Through Glass(13)



Cohen’s grandfather was out amongst them. He stood in the driveway, a rake in his hands as he watched the glitter fall through the air. I watched him as they fell around him. He smiled at their beauty.

I wanted to be with him. I wanted to dance amongst the fans of black and feel the smoke against my skin. I reached my hand toward the clasp on my window, desperate to touch them. I froze in awe with my hand soft against the lock of the window as Cohen’s grandfather extended his hand out to let his fingers touch the silky smoke that danced before him.

His fingers grazed the surface of the smoke ribbon, the black glittering around him like a dozen falling stars. It moved through his fingers and brushed against his skin until it disappeared at the same time that the high pitched screech I had heard before filled my ears. I jumped at the sound while the relaxing bliss I had felt mere seconds before vanished as panic took over. It called like a bird, the terrifying sound tensing in my muscles. Cohen’s grandfather didn’t seem to hear the warning call. He moved his hand into the sheet of black before him and, with that one touch, the smoke was gone, the solid body of a monster taking its place.

The scream broke free from my throat as the creature erupted from the smoke. The large, black mass of the thing hovering over the withered old man below him.

Staring at the monstrous black being, I wasn’t sure if I was seeing a man or an enormous bird. The top of its head and the reptilian wings that adorned its back were feathered with shiny, jet black spikes which looked more like the blades of a knife. The wings erupted from its back in large masses of dark, shiny metal; the jagged edges cutting through the darkness around him. The spikes and sharp lines of the wings were like that of a bat, yet they were somehow more medieval, sinister. The body and the face of the thing seemed almost human except everything that should be normal wasn’t. The creature’s skin was black like ink and shimmering as though it was polished steel in the darkness. The same razor like feathers that adorned its back jutted out of its face in odd places like he had been stabbed multiple times.

The arms of a man shot forward from the monster, but instead of fingers, five long, golden talons flashed before its long arms. The talons curved dangerously through the air, the bright color looking beautiful against the sunless night of the world.

The gold glinted as the monster’s arms jut toward the old man before him. The screech in my ears grew as Cohen’s grandfather’s screams joined them along with a dozen other terrified yells that filtered down the street and through the glass of my window. I jumped at the noise, my body moving out of habit while I pressed myself against the window as I watched in horror at the scene that unfolded below.

The screech grew and then the creature’s arm moved, swinging wide in a blur of movement. The flash of golden talons and a wide arch of blood were the only images before nothing was left except a black circle of ash where Cohen’s grandfather had stood.

I froze against the window, my blood turning to ice as I looked at the grey circle of dust on the sidewalk. I just stared at all that was left of a man, a motionless heap of ash amongst the dancing ribbons, unable to process through the numb shock that controlled me. The numbness stretched through me as the faded screams of more victims filtered into my ears. They came, more and more, my mind filling in what I couldn’t see. The flash of talons, the arch of blood.

The creature stood over the ring of ash before it arched its back, its human mouth opening in a screech that cut through the air, the joy it felt at having taken a life terrifying me. I jumped at the noise, my breathing picking up before I, too, began to scream. My own terror mixed with the lost lives on the street below

Cohen’s grandfather had disappeared, burned into a pile of ash by what my mind could only register as being a monster. One touch and he had vanished; now nothing more than a ring of ash in the darkened world. The hell that was falling from the sky.

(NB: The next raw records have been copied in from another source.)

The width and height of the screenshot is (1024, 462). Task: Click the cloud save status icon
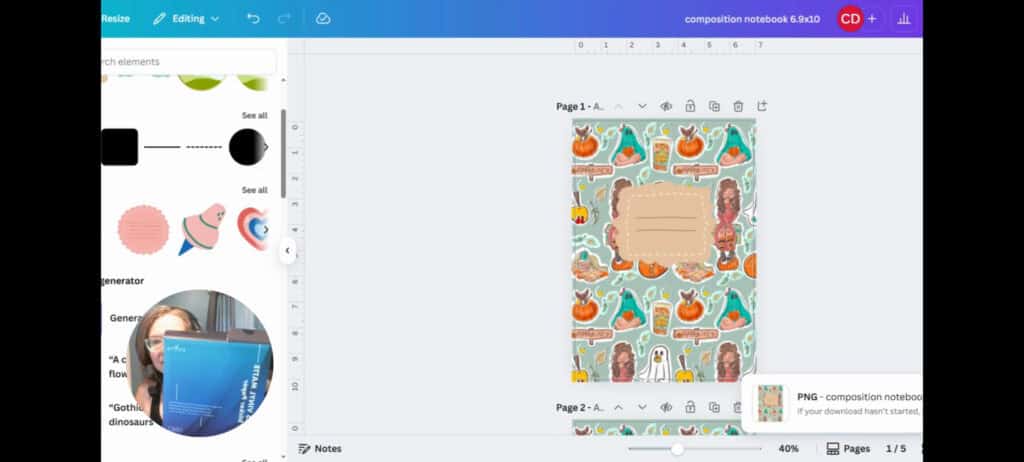pos(323,18)
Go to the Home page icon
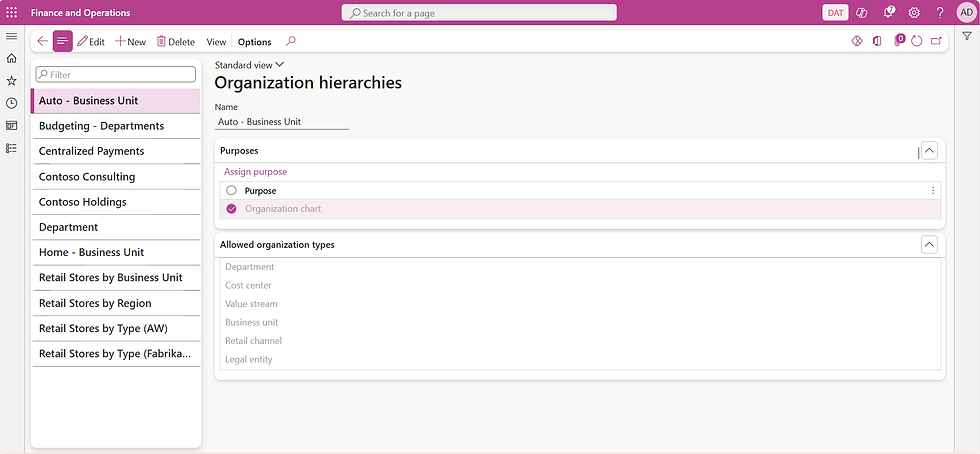Viewport: 980px width, 454px height. click(12, 58)
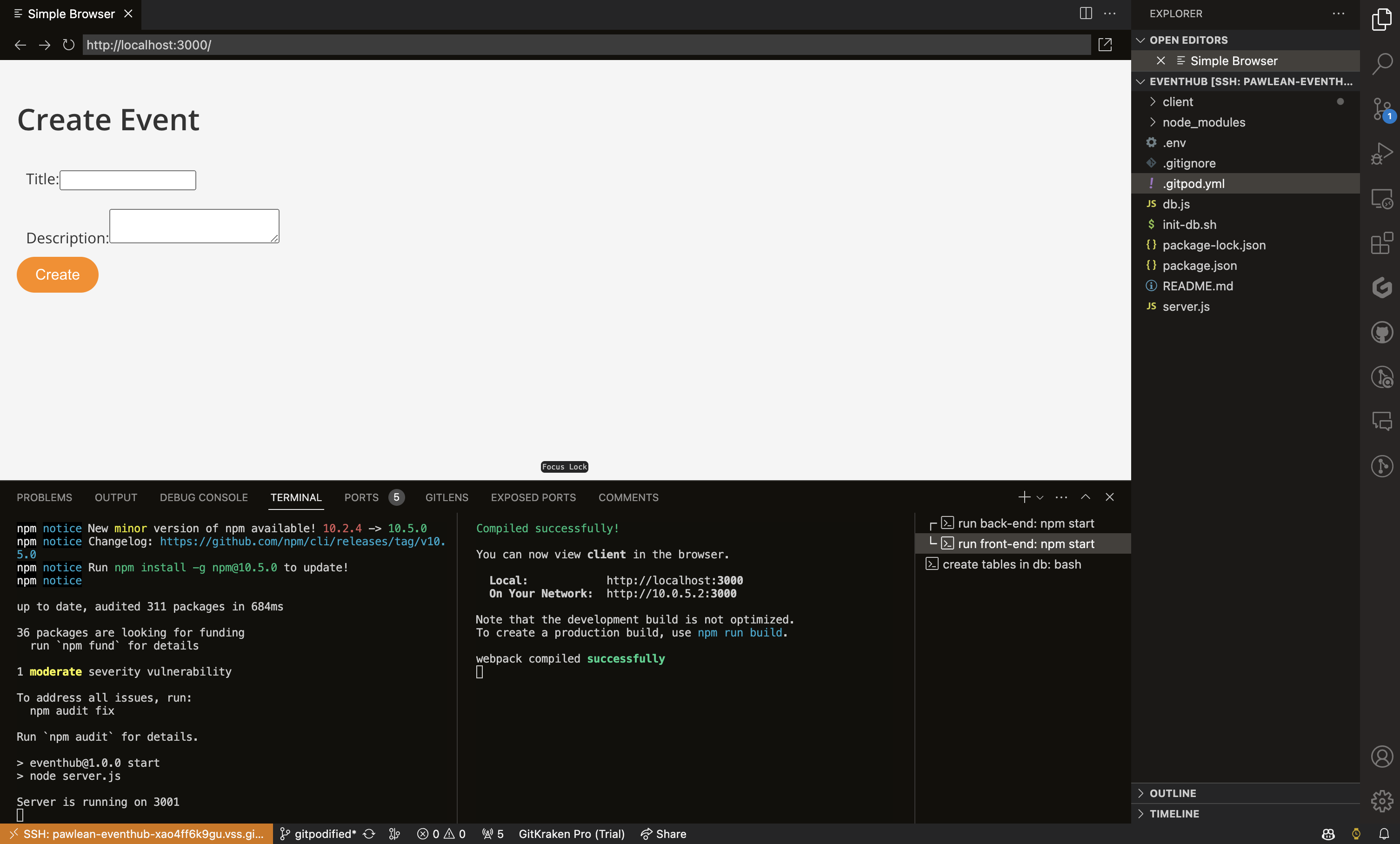Click the Create button on the form
Image resolution: width=1400 pixels, height=844 pixels.
tap(57, 274)
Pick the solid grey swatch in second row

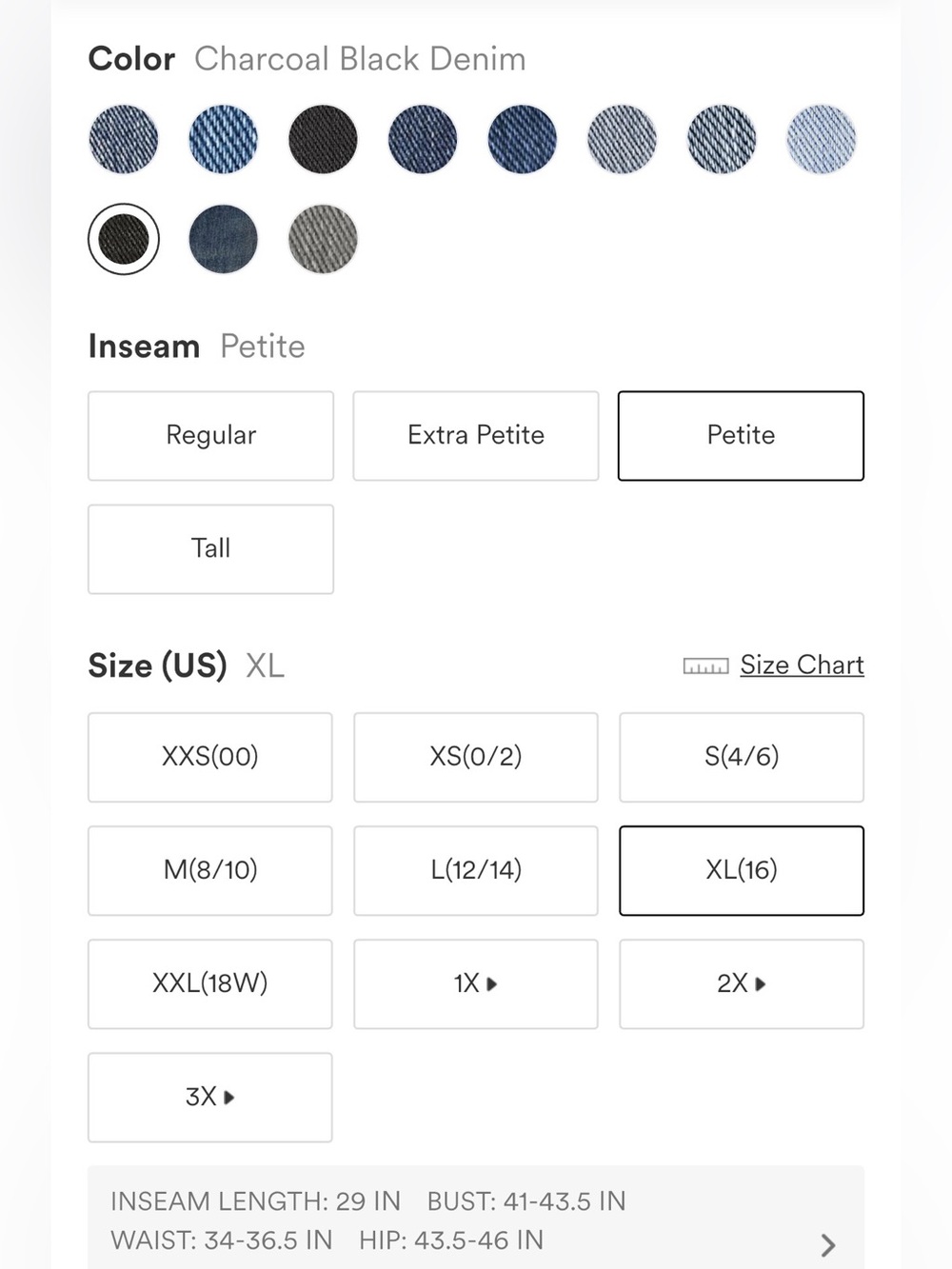point(323,239)
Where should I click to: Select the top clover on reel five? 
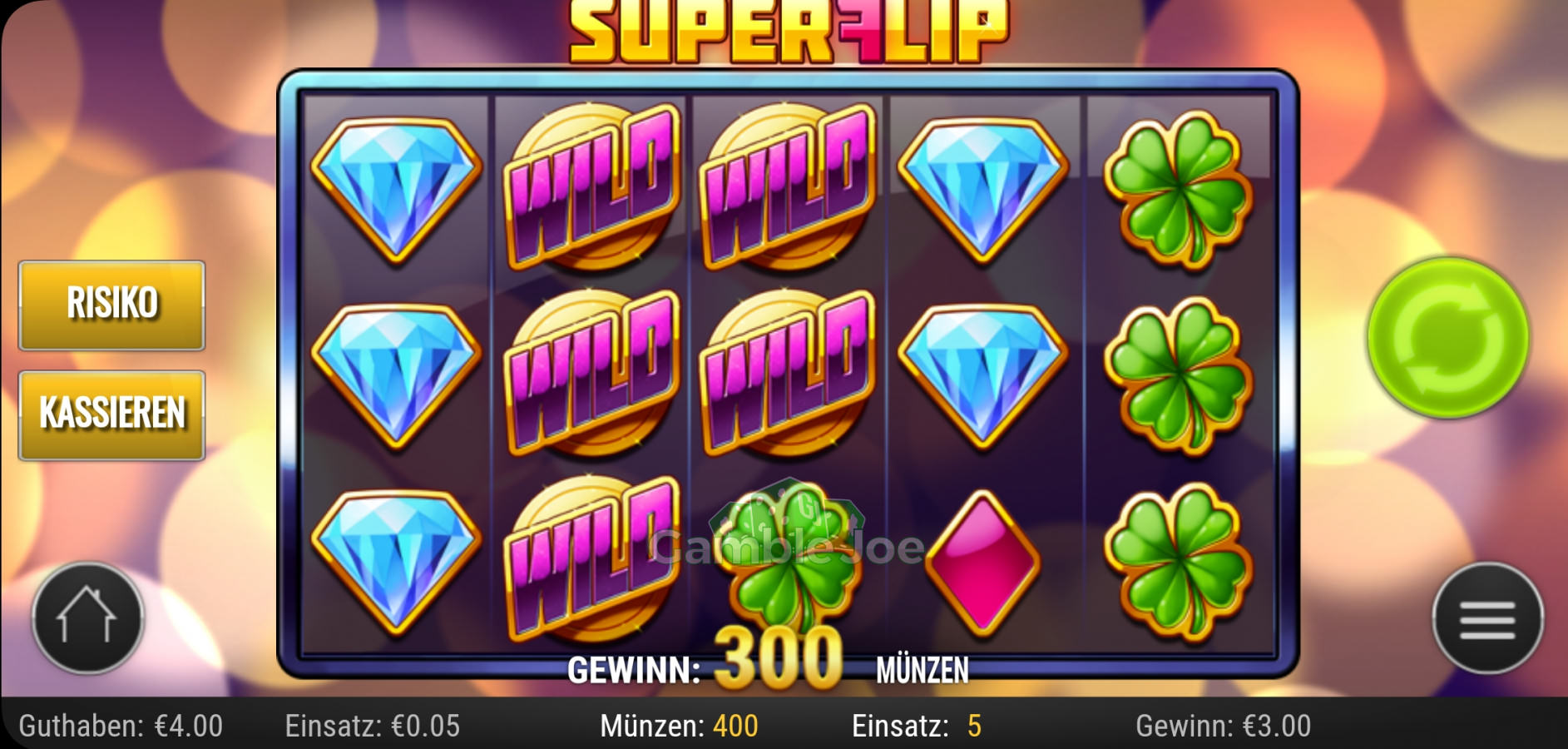1178,190
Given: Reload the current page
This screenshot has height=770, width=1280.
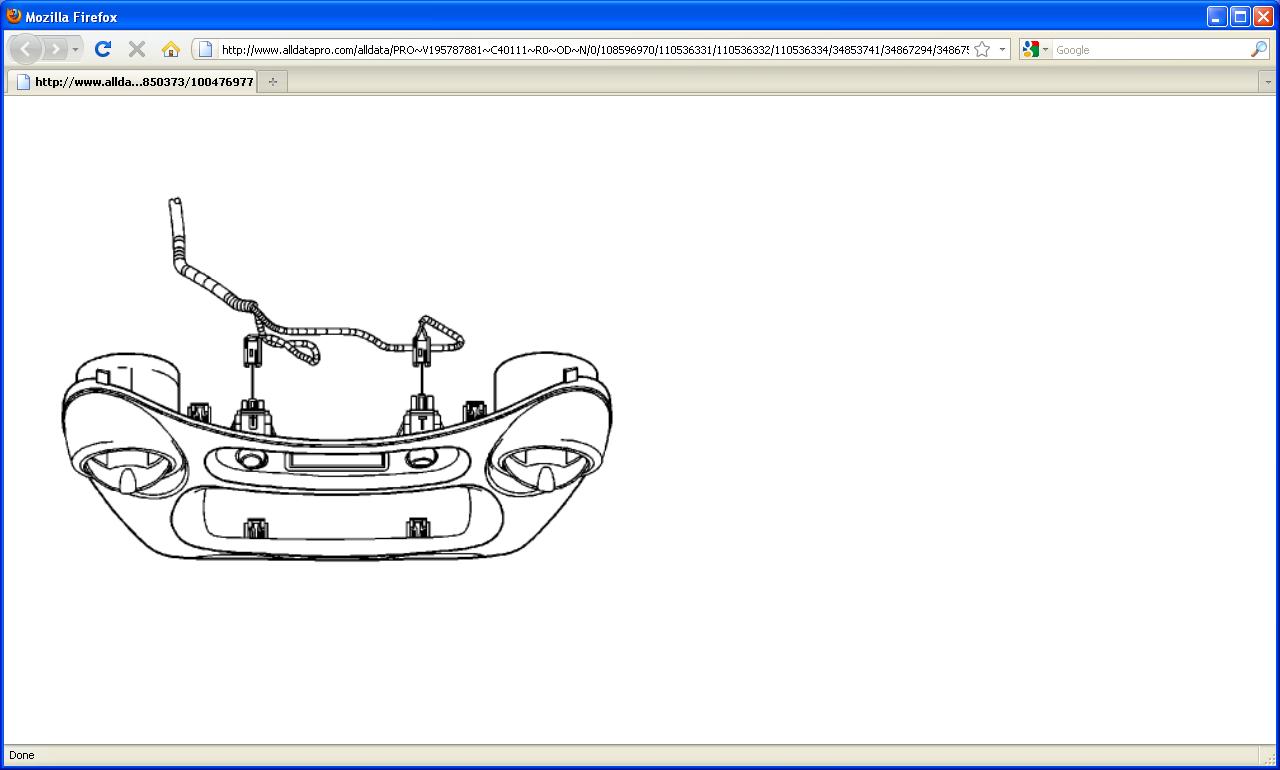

Everything inside of me shook as I screamed. Terror mixed with an insane desire to run, to fight back. I fought the desire to open the window, to attack the monster for what he had done. My fear and anger mixed together until I was having trouble breathing and my eye sight began fading in and out as tears along with panic swept it away.

I couldn’t tear my eyes from the ash, even though I could hear the poundings of Cohen’s fists against his window. I could hear the muffled voice of his own screams as they mixed with mine in my ears.

My fists joined Cohen’s as we screamed, the ribbons of death continuing to fall between us and what was left of Cohen’s grandfather. They weaved themselves through the sky, blackening the darkness into a solid mass of ink, their numbers increasing until I could no longer see the spot where Cohen’s grandfather had stood.

The black that fell from the sky was taking over. Snatching up what little light we had been left with and seeping it away into nothing. I watched them multiply as the thought I refused to acknowledge weaved its way to the surface of my mind.

The black, the monsters, whatever hell that had opened up on us. It was killing everything that was outside.

No.

My mother had taken my brothers to the skate park. My family was outside.

“NO!” I screamed as I hit my hands against the window. My tears streaming down my cheeks as I pounded against the glass. My anger bubbled up beyond what I had ever felt. I screamed at the blackness that surrounded me while, at the same time, needing to get out of this room; to fight them, to save my brothers. I screamed as the monster turned from Cohen’s grandfather, its movement slow as it turned its black eyes to me in warning.